Frente a estos “enemigos” las extremas derechas ofrecen la seguridad emocional de la más ancestral de las protecciones, la tribal. Saben que cuanto más pequeño y constreñido es el “nosotros” más protegidos nos sentimos respecto de los otros. De nuevo resurge la nación, la identidad del macho patriarca, el corporativismo gremial, la condición rural. Siempre con el mismo decorado, el del agravio comparativo.

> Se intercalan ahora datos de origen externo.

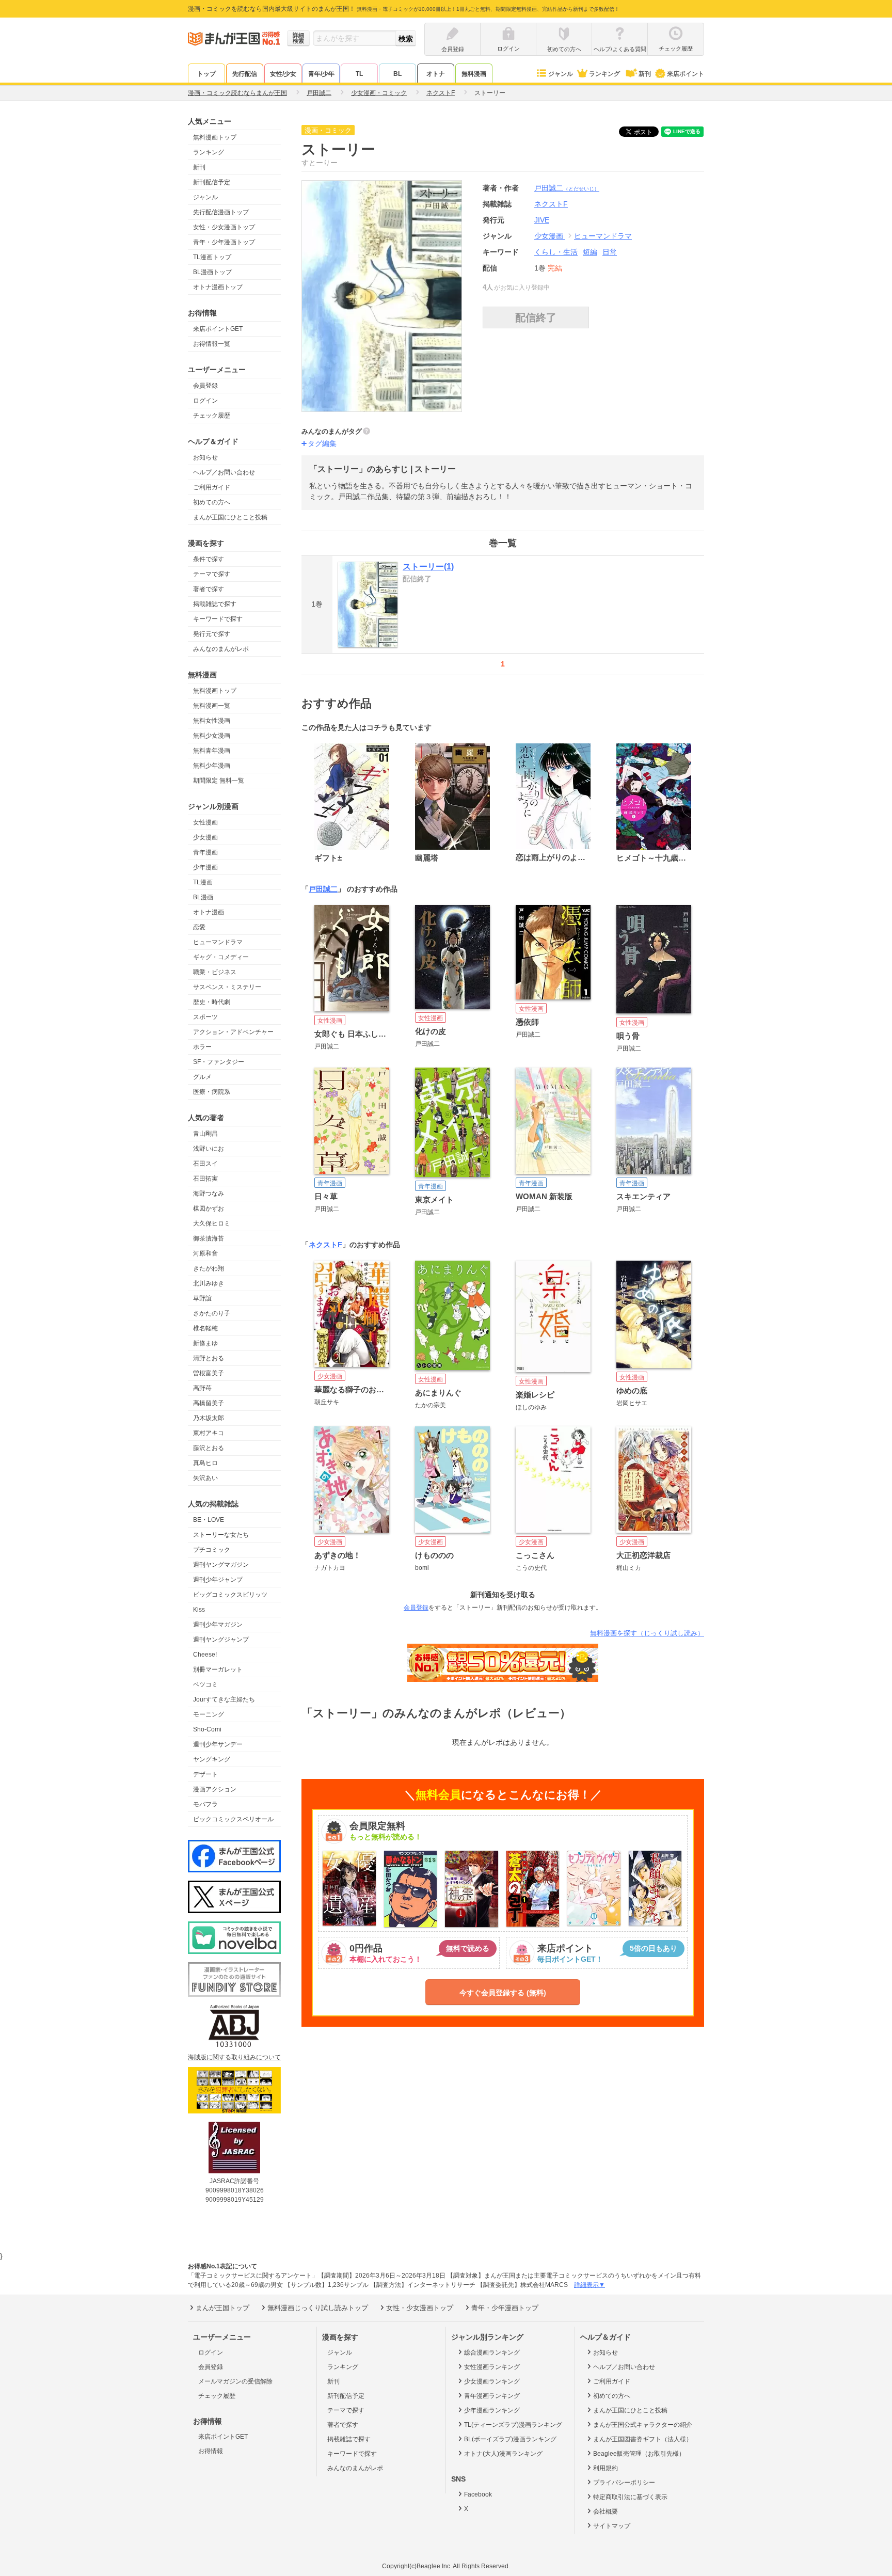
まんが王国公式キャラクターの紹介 (642, 2424)
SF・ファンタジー (218, 1062)
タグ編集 (322, 443)
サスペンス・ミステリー (227, 987)
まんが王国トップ (222, 2308)
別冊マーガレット (218, 1669)
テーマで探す (211, 574)
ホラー (202, 1047)
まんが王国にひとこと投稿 (230, 517)
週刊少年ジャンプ (218, 1579)
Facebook (478, 2494)
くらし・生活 (556, 252)
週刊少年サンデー (218, 1744)
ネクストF (325, 1245)
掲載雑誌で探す (214, 604)
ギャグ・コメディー (221, 957)
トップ (206, 73)
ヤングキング (211, 1759)
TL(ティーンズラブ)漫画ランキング (513, 2424)
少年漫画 (205, 867)
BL (397, 73)
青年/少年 (321, 73)
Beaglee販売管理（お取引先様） (639, 2453)
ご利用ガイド (211, 487)
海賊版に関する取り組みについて (234, 2057)
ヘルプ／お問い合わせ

La comunicación es clave para la difusión y consolidación de estos marcos ideológicos. La desinformación y los discursos del odio circulan por las redes sociales y algunos medios de comunicación, que compiten entre ellos por los ingresos en publicidad, mientras comparten una adictiva búsqueda de la audiencia a cualquier precio. A su favor cuentan con la atracción fatal que, desde siempre, ha sentido la ciudadanía por los mensajes maniqueos y crispados.

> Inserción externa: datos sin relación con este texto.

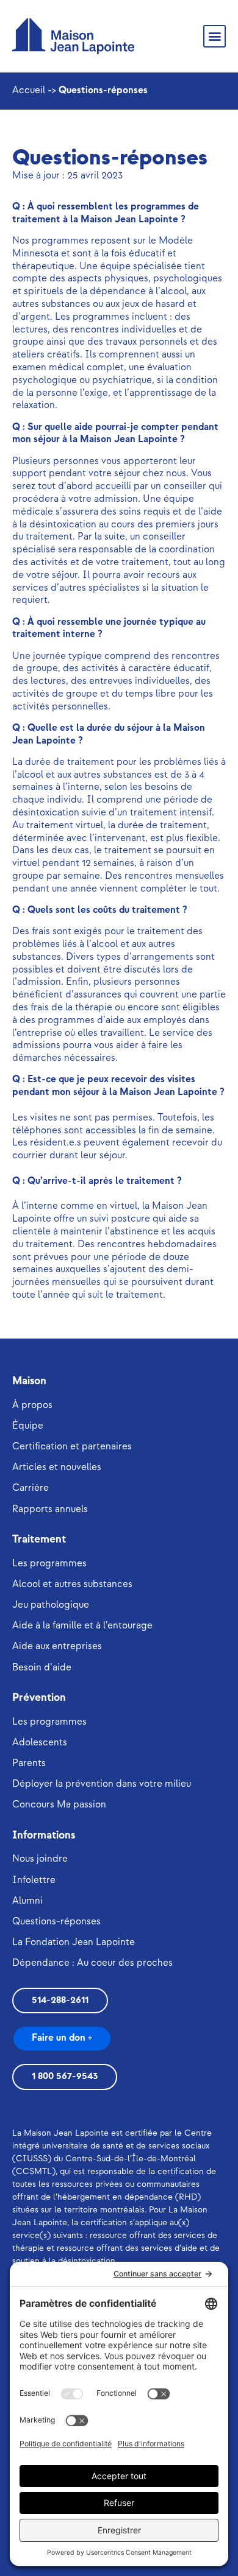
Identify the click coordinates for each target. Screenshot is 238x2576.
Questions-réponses (56, 1921)
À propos (32, 1405)
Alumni (27, 1901)
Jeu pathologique (50, 1605)
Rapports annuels (50, 1509)
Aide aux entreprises (57, 1646)
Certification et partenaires (72, 1446)
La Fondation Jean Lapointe (73, 1942)
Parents (29, 1763)
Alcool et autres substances (72, 1584)
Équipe (27, 1426)
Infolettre (34, 1880)
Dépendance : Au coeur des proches (92, 1963)
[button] (214, 36)
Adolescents (39, 1742)
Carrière (30, 1488)
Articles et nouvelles (56, 1467)
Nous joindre (40, 1859)
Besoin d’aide (41, 1667)
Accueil (28, 90)
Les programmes (49, 1563)
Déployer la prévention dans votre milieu (101, 1784)
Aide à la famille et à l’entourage (82, 1625)
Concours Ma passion (59, 1805)
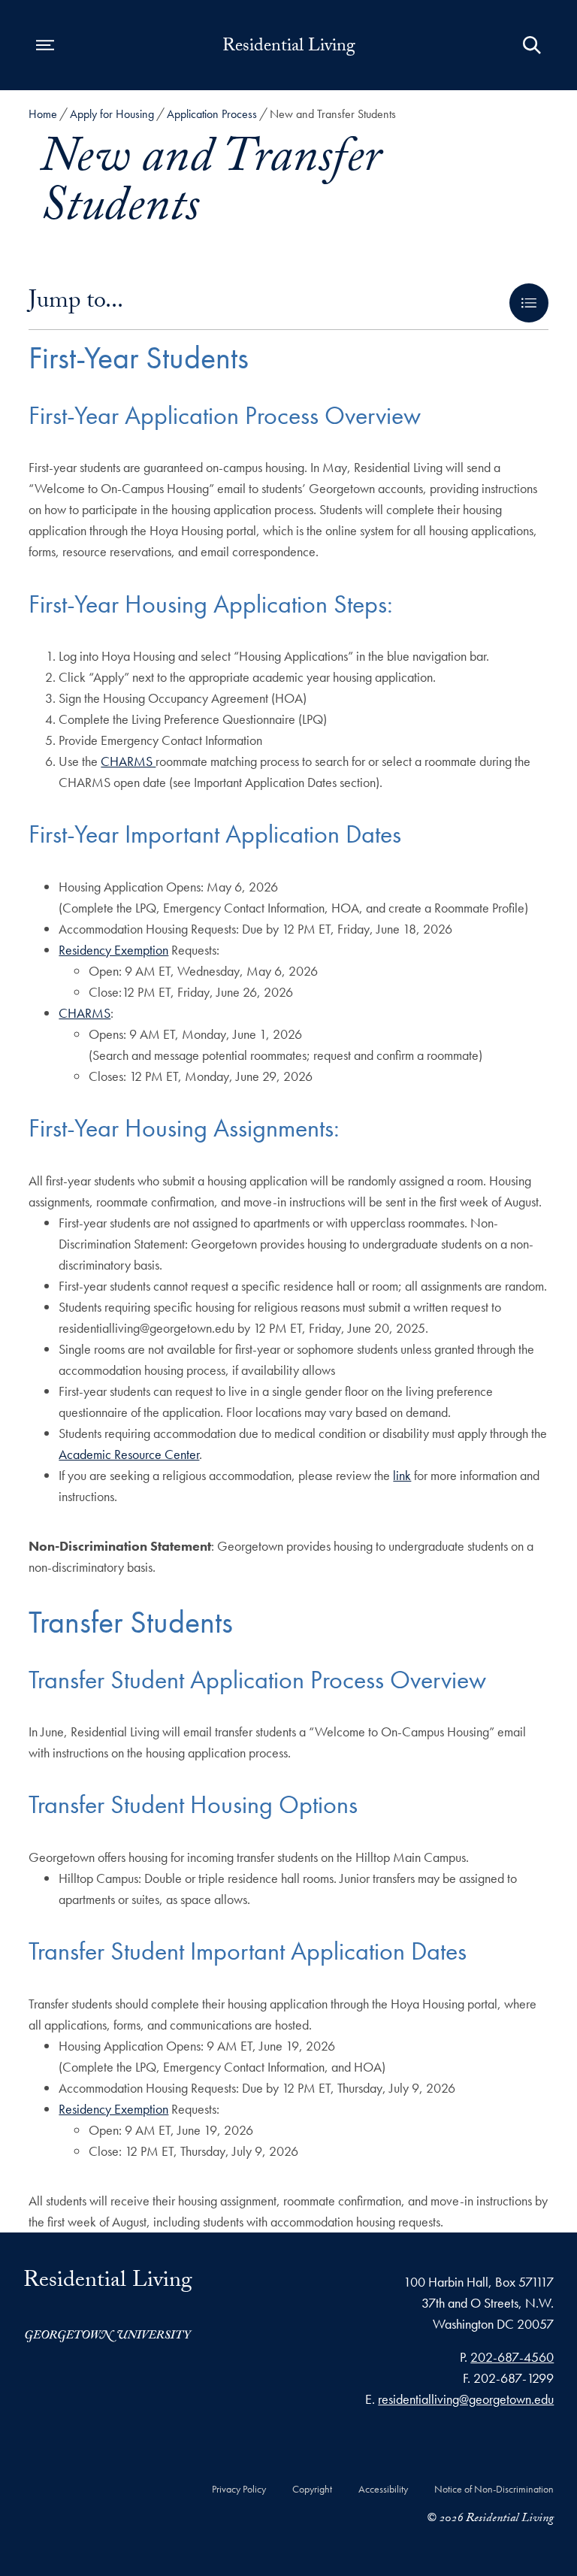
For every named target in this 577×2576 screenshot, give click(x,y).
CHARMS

En este hábitat comunicativo, las extremas derechas se mueven muy bien. Además, el uso de algoritmos les permite individualizar mensajes que alimentan las burbujas cognitivas de los agravios tribales. Con la inestimable colaboración de las grandes tecnológicas que se lucran, vía publicidad, con el negocio de la mentira, la crispación y el odio.
Afortunadamente el futuro no está escrito. Aunque no sea fácil, nunca lo ha estado, es posible conducirlo hacia otros escenarios. Necesitamos primero combatir el determinismo. Papanatismo tecnológico y su reverso, el catastrofismo, tienen en común que niegan la capacidad de la sociedad para construir el futuro. Para conseguirlo urge promover ideas alternativas que generen ilusión, no solo rechazo a lo que no nos gusta. Reconstruir espacios de socialización a partir de valores universales como los que expresan el ecologismo, el feminismo y el sindicalismo, bestias negras de las extremas derechas. Batallar por el control social de la digitalización y la consideración de los datos como bien común, que impida la concentración de poder de las grandes tecnológicas, convertidas en el nuevo Leviatán. Como siempre, para generar cambios no basta con buenas ideas, para hacerlas avanzar se requiere capacidad de persuasión y poder de intimidación. Todos estos son retos globales que, como tal, hemos de encarar, aunque nos interpelen y nos obliguen a actuar también a nivel local.